■ **DIRECTIONS FOR THIS TASK**: Find where "Clubs (936, 101)" occurs in the data below, and retype that line and every later line exactly.

**** RECORDS PROVIDED

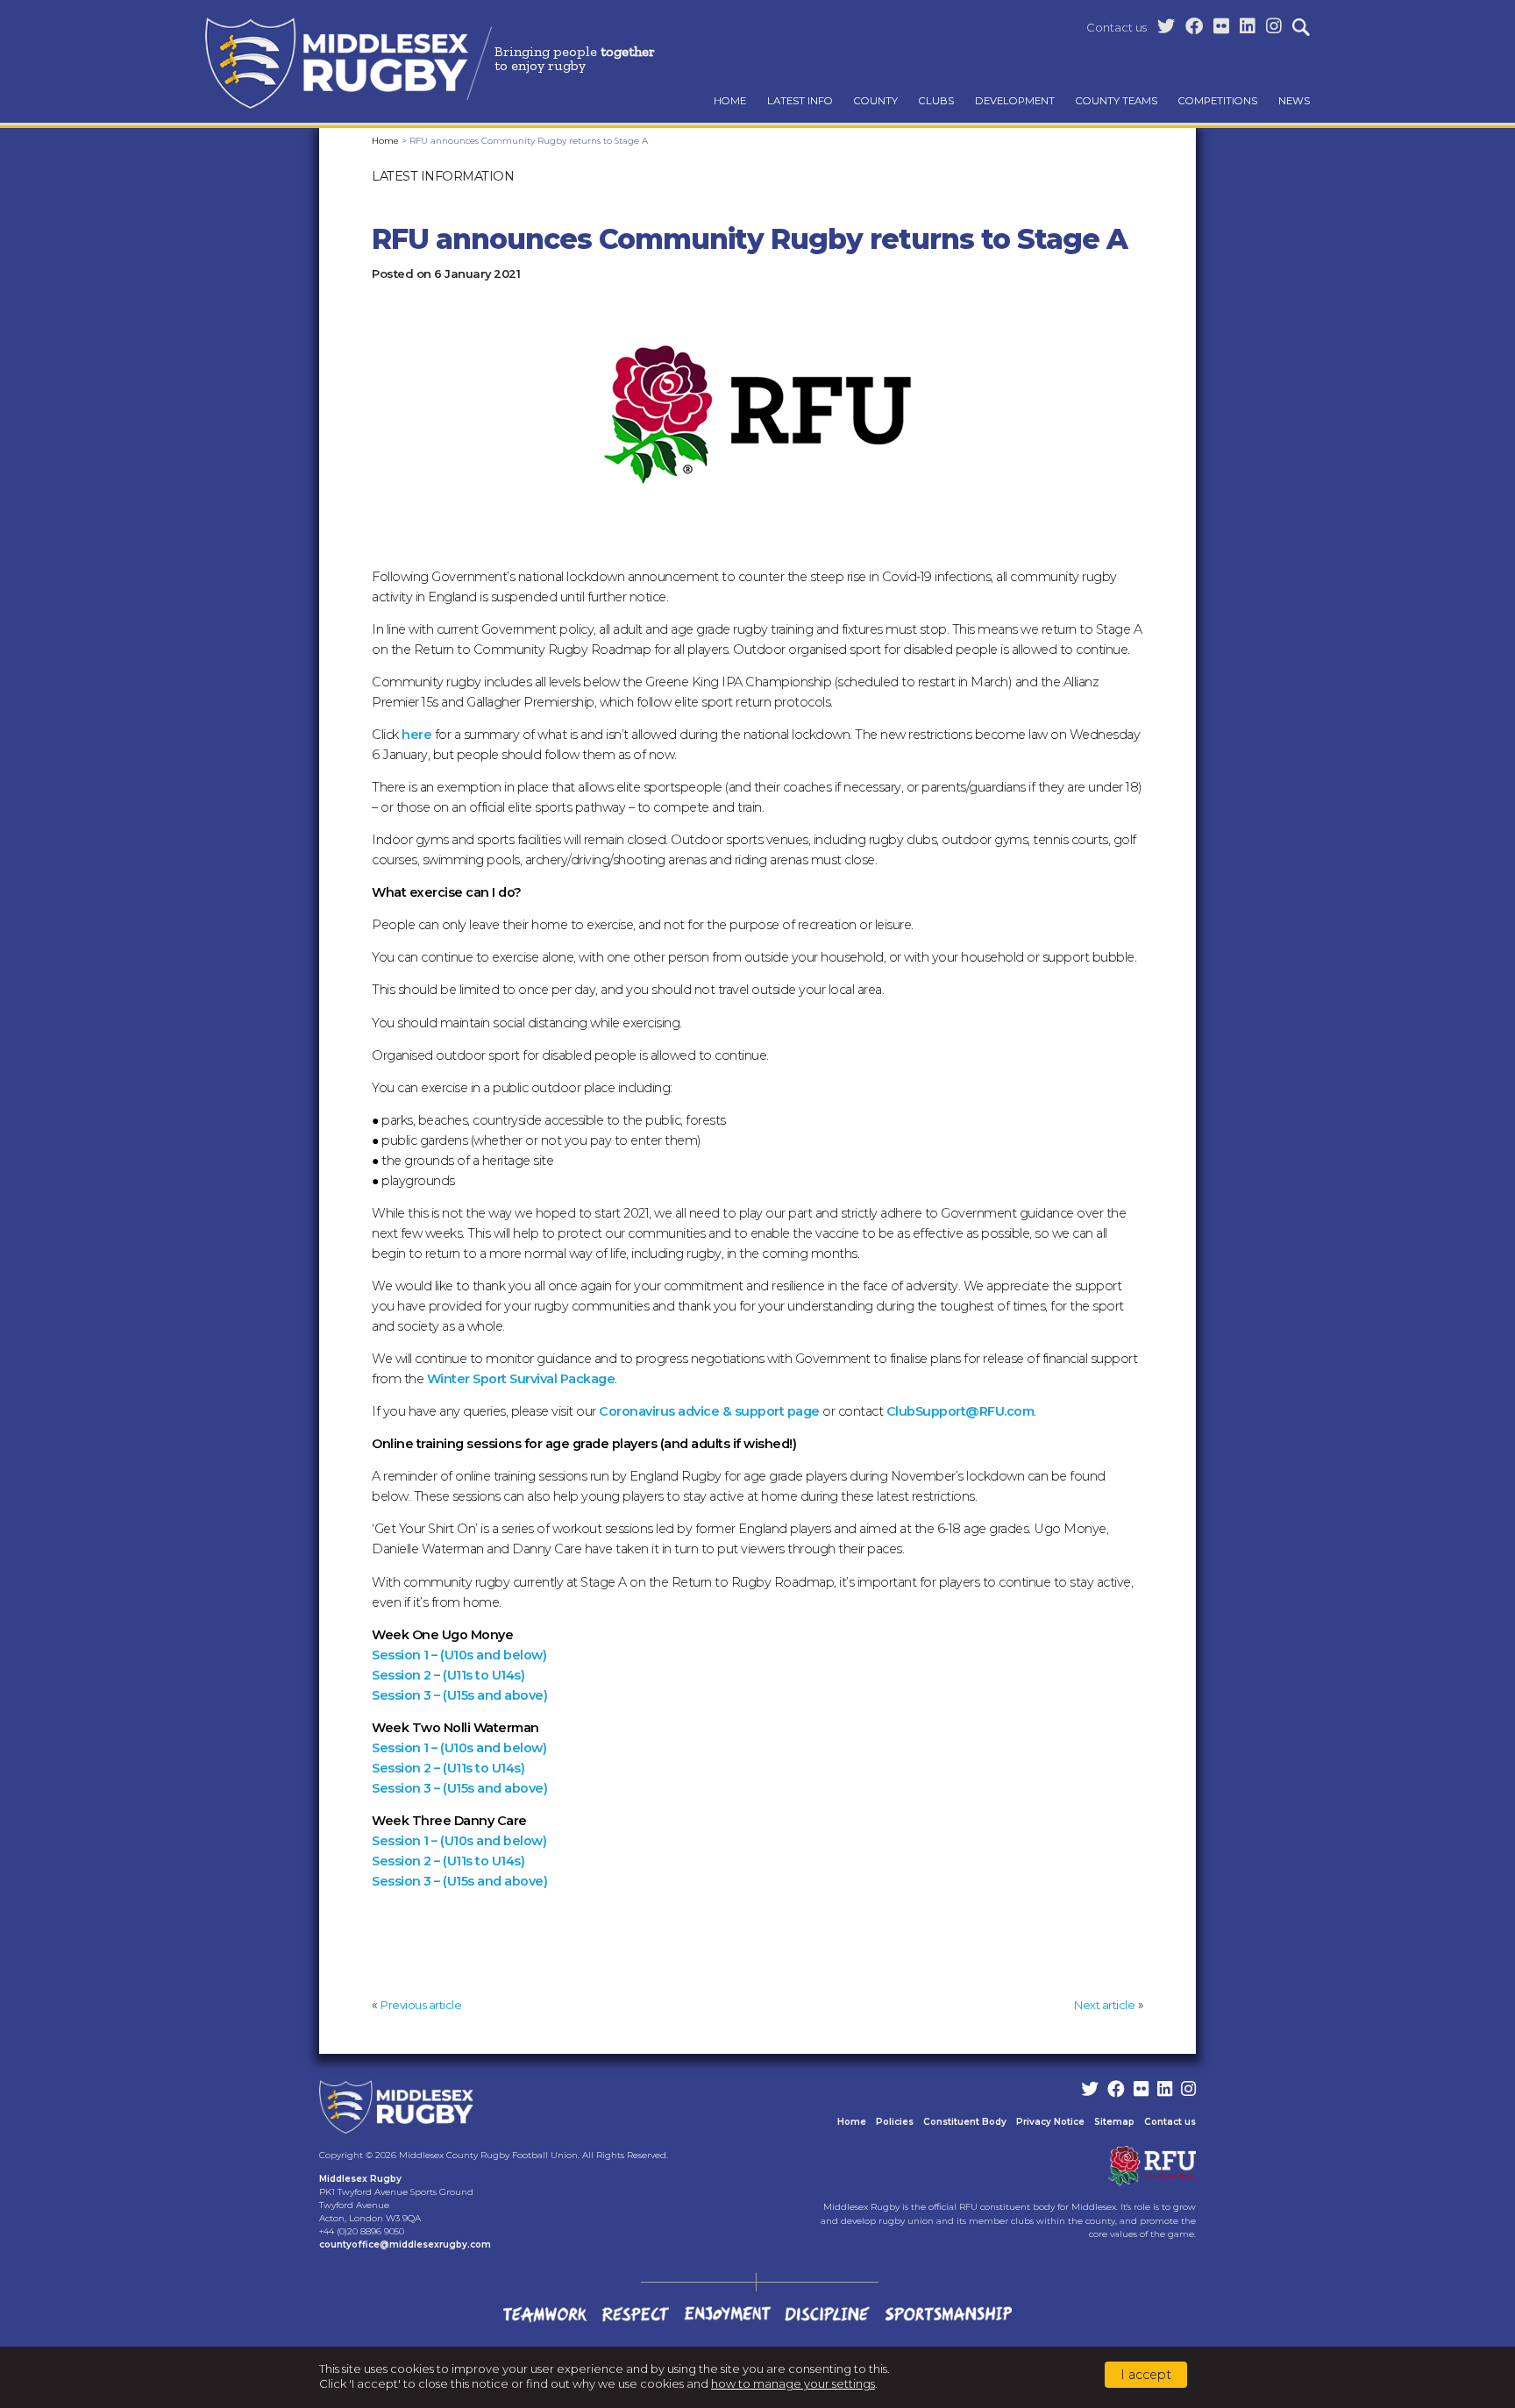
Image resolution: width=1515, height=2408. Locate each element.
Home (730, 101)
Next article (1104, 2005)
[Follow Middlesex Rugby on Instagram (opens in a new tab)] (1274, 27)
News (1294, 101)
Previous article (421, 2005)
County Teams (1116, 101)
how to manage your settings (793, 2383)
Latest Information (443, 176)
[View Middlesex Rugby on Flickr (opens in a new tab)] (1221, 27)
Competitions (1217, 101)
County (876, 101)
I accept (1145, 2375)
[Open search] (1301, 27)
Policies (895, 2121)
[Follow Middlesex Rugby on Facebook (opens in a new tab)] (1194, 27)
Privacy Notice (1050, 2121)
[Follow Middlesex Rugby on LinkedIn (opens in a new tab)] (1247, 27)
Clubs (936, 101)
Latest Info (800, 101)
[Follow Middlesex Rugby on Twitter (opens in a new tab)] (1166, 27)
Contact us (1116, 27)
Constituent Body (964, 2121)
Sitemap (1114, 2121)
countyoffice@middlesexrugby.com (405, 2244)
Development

********

■ **RESPONSE TO THIS EXERCISE**:
Clubs (936, 101)
Latest Info (800, 101)
[Follow Middlesex Rugby on Twitter (opens in a new tab)] (1166, 27)
Contact us (1116, 27)
Constituent Body (964, 2121)
Sitemap (1114, 2121)
countyoffice@middlesexrugby.com (405, 2244)
Development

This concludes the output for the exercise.